[Start of Attachment]

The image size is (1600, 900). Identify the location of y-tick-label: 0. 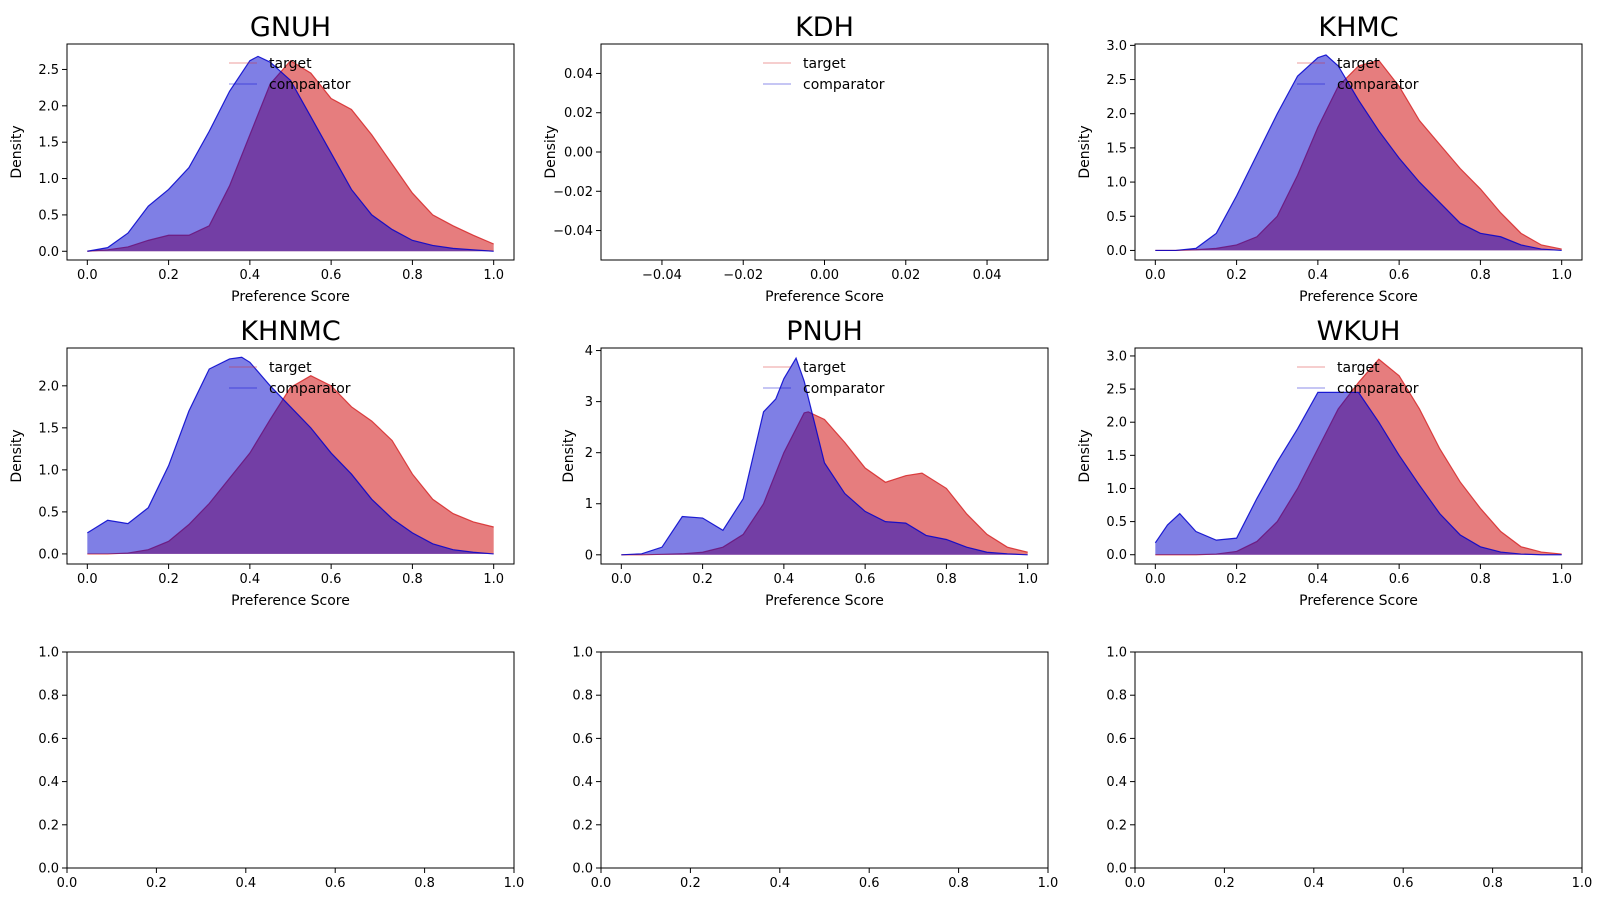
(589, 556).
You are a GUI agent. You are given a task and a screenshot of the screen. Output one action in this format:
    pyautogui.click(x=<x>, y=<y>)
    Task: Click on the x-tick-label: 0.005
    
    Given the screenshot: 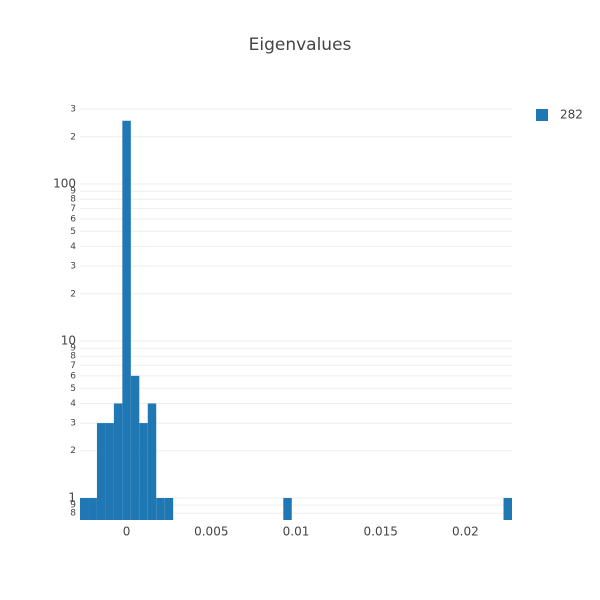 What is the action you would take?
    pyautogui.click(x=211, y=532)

[End of Attachment]

■ **How to complete this task**: Put the data from its first line up to and including the line with "(589, 556)." into a Markdown table with columns Row and Entry, numbering each line and dropping any blank ones. Omit the pictures from your table.

■ **Solution to the problem**:
| Row | Entry |
|---|---|
| 1 | The image size is (1600, 900). Identify the location of y-tick-label: 0.  |
| 2 | (589, 556). |